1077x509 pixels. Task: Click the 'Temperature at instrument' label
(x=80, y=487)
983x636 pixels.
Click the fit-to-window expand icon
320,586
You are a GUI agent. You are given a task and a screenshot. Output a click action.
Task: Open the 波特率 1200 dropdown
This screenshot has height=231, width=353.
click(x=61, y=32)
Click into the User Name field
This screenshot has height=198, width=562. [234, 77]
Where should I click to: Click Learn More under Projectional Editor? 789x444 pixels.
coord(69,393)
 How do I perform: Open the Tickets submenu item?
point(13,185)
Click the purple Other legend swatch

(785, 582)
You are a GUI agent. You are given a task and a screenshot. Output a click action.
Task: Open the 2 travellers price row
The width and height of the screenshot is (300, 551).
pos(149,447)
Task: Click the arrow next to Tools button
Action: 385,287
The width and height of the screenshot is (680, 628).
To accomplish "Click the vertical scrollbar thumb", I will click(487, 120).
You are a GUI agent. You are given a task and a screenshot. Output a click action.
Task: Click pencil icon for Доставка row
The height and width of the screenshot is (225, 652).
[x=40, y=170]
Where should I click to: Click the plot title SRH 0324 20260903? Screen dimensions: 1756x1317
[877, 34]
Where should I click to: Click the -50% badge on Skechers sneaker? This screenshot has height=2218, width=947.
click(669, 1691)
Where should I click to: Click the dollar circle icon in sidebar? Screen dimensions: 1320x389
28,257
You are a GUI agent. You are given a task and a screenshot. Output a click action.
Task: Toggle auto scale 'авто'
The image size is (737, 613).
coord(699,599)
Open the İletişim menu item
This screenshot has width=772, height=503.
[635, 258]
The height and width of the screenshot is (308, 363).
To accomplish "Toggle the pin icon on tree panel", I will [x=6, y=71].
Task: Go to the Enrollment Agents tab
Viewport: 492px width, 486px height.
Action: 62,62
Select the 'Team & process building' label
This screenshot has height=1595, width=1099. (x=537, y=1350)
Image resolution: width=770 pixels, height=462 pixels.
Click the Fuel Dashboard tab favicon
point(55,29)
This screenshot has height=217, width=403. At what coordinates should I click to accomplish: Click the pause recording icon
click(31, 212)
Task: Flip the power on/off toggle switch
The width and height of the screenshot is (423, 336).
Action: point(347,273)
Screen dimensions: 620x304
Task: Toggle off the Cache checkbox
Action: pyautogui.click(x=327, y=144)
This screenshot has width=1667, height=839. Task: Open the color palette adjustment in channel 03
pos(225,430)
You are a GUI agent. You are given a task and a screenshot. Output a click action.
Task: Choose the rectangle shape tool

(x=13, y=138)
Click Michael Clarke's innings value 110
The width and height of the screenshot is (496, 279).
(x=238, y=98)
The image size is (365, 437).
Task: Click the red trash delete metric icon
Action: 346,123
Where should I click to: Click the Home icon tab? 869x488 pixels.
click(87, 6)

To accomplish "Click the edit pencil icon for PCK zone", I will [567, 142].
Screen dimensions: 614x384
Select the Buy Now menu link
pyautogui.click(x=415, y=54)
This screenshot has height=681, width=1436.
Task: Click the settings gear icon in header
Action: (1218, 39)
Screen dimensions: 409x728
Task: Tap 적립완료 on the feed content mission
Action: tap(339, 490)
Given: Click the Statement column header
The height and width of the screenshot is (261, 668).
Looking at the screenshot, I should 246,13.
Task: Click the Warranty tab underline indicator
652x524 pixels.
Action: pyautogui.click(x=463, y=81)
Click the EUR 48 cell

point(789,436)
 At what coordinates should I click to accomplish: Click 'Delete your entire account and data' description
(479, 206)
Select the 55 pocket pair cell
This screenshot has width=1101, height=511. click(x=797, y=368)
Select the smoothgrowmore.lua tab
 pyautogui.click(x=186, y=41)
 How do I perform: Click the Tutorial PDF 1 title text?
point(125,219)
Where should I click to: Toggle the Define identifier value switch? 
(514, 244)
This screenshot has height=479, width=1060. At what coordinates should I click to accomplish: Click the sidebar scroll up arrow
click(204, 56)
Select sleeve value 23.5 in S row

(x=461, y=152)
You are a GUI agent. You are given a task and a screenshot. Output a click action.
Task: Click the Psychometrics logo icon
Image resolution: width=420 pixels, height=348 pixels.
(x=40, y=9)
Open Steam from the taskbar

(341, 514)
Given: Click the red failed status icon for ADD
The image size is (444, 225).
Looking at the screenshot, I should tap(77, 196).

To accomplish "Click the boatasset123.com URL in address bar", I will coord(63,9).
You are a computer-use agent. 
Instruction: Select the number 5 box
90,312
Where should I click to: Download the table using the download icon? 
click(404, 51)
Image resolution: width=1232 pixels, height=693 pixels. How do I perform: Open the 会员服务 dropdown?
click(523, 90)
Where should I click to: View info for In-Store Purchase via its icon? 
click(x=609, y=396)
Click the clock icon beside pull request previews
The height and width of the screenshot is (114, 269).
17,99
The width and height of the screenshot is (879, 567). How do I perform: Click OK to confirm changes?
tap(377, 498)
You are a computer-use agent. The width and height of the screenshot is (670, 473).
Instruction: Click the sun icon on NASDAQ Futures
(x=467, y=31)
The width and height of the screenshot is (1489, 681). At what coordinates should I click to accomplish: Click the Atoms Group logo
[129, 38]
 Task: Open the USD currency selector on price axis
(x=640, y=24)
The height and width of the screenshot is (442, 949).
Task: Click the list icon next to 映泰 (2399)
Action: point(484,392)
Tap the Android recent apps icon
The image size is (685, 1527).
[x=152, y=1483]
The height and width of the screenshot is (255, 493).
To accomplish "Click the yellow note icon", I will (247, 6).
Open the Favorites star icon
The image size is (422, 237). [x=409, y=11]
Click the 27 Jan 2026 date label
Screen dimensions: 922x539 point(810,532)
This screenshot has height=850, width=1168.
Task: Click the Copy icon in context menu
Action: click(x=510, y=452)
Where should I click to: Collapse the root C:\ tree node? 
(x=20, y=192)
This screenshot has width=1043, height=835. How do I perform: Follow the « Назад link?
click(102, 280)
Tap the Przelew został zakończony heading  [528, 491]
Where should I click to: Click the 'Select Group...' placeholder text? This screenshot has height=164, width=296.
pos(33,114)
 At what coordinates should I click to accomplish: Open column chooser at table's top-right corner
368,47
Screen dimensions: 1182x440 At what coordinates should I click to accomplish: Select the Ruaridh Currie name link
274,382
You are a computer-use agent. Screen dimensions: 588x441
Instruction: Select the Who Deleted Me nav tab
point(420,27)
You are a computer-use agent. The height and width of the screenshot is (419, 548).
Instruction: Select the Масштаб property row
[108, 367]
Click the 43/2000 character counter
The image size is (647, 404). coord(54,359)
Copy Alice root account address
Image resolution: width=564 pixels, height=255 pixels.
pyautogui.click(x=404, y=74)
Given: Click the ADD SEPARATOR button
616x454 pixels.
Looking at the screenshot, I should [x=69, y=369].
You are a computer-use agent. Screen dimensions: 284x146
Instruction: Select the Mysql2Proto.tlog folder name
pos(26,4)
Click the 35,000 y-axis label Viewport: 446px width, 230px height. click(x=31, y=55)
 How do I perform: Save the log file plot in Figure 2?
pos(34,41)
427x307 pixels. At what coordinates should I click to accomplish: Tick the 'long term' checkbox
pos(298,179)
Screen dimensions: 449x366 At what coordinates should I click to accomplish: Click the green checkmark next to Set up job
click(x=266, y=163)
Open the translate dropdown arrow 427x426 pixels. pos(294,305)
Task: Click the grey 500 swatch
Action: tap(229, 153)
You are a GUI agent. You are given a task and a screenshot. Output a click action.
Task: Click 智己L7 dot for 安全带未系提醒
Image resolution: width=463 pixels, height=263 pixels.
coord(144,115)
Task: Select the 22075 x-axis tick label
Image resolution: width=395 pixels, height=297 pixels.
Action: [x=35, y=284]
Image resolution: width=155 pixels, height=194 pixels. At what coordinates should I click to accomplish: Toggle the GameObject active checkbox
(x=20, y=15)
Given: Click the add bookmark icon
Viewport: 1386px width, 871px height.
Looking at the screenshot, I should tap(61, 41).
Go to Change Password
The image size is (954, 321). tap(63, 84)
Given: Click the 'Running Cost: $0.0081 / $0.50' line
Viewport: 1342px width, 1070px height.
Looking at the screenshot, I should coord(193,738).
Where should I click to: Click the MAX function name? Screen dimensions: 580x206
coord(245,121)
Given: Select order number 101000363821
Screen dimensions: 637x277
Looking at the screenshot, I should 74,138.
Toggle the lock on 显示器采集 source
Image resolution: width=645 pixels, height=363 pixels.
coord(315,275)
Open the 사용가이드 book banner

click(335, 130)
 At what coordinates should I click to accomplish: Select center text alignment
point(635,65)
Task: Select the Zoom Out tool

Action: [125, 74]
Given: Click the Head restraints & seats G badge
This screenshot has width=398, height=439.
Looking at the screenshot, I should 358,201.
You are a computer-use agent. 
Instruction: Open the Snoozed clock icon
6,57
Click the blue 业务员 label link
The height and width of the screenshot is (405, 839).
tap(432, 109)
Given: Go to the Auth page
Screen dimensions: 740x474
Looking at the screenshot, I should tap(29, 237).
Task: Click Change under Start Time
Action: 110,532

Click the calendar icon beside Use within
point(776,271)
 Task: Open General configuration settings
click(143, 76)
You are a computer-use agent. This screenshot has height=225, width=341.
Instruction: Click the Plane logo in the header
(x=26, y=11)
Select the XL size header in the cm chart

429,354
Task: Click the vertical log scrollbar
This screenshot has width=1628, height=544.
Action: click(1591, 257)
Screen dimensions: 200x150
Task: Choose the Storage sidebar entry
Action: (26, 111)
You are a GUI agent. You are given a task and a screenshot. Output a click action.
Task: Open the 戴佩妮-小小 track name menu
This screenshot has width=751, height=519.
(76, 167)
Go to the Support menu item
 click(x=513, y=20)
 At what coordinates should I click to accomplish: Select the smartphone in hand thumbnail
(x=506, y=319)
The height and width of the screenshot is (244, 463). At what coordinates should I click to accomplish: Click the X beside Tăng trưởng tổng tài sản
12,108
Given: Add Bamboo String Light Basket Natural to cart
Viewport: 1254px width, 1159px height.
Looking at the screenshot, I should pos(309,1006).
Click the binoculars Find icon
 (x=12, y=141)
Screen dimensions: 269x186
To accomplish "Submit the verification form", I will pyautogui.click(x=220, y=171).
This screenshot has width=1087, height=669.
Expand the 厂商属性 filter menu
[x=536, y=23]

### [REQUIRED WORK]
Going back to the entries above, set down exactly the lines that begin at the one with "Where should I click to: Click the MAX" and end at the one with "Click the blue 业务员 label link", both included, and nothing else.

### [ANSWER FOR THIS EXERCISE]
Where should I click to: Click the MAX function name? Screen dimensions: 580x206
coord(245,121)
Given: Select order number 101000363821
Screen dimensions: 637x277
Looking at the screenshot, I should 74,138.
Toggle the lock on 显示器采集 source
Image resolution: width=645 pixels, height=363 pixels.
coord(315,275)
Open the 사용가이드 book banner

click(335, 130)
 At what coordinates should I click to accomplish: Select center text alignment
point(635,65)
Task: Select the Zoom Out tool

Action: [125, 74]
Given: Click the Head restraints & seats G badge
This screenshot has width=398, height=439.
Looking at the screenshot, I should 358,201.
You are a computer-use agent. 
Instruction: Open the Snoozed clock icon
6,57
Click the blue 业务员 label link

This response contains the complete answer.